Excerpted passage:
>> START
Red Clay, Blood River is not only a tapestry of stories about characters and events from the eighteenth, nineteenth, and late twentieth centuries but also a many-layered exploration of slavery, exploitation, memory, and reconciliation. Some people keep a little chart of the three family histories, just to keep things clear when they have to interrupt their reading. I didn’t include a chart, just to keep your mind on exploration mode! This makes it a wonderful basis for a book discussion group. Here are some questions and thoughts you might keep in mind as you read through it with your book-loving friends.
This is an unusual, “made-up” word because it introduces the narrator of the story. Why is Earth the narrator? If you took the perspective of “Earth” what would you be sensing and “thinking?” Have you read about “tectonic drift” and the theories of human migration since we humans arose? How does it make you think differently about our own history?
Part One: Valentin
Why does Valentin leave home to go to America? What has been your journey in life? What places do you feel very attached to and what has drawn you away from these roots? Why?
Clayton, Marie, and Lanier are three very different people who have been drawn together by their studies of ecology, but they also have developed a complicated friendship. What seems to be the glue of this friendship? Which character is closest to your experience and which is, as Lanier says, most “foreign?”
>> END
Data shown:
>> START
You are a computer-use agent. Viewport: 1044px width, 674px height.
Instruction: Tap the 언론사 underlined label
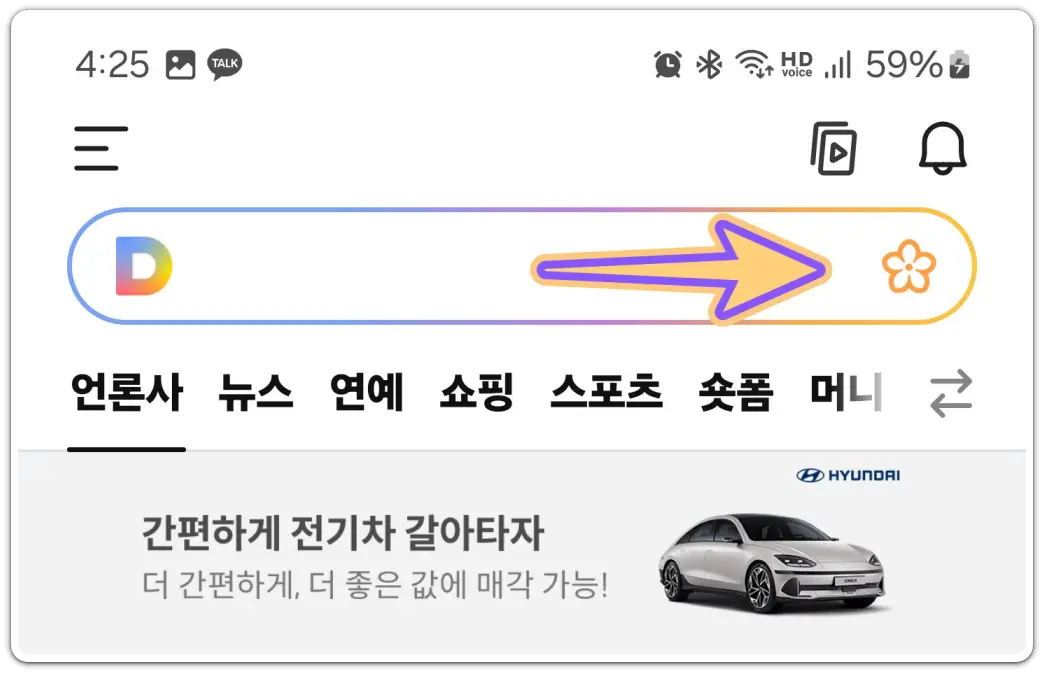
>> END
Exercise aim: Extend the reading guide for Red Clay, Blood River, picking up after its last line. This material has nothing to do with the reading guide for Red Clay, Blood River.

Reply to the exercise:
All through the book you will find yourself looking for the connections between the historical and contemporary events and figures. Which are most significant for you? Where do they lead you as you reflect on these stories?
If you are not familiar with Cherokee history, you can begin with James Mooney, Myths of the Cherokee and Sacred Formulas of the Cherokee (many editions), and Robert Conley, The Cherokee Nation: A History (Albuquerque: University of Mexico Press, 2005).
Part Two: Grace
Jakob struggles in the clash between industrial civilization and the farm and craft world attached to land and its products. How does this find tension find expression in your own life? What are you doing to re-establish the balance that Jakob’s family seeks? How much risk will you take to achieve this balance?
What makes Grace so unusual? What creates the bond between her and Thomas Halstead, who was in fact a historical person?
Red clay has deeply symbolic meanings for many cultures. What are the meanings and connections it has in these stories?
Clayton gets in trouble because of his single-minded pursuit of his “seeing.” How is he like and unlike the Luddites? What is Thomas Timberlake trying to accomplish with him?
If you don’t know much about South African history, a good place to start is Herman Giliomee and Bernard Mbenga, New History of South Africa (Tafelberg, 2007) or Illustrated History of South Africa: The Real Story (Reader’s Digest Association, 1995) and Allistar Sparks’s works, beginning with The Mind of South Africa (Knopf, 1990).
Part III: Tembinkosi
Very few of us have experienced Thembinkosi’s (pron: Tembee-en-kosee) wrenching experiences. What is it that keeps her going? What special capacities does she have in spite of her young age? What is the role and meaning of the mirror? When she speaks to Unkulunkulu and Umhlabati (pron: Umshlabati) can you feel some understanding of these powers to which she is devoted?
Lady Anne Barnard was a real and fascinating historical figure. What meaning does she have for Thembinkosi? Why is she so devoted to her?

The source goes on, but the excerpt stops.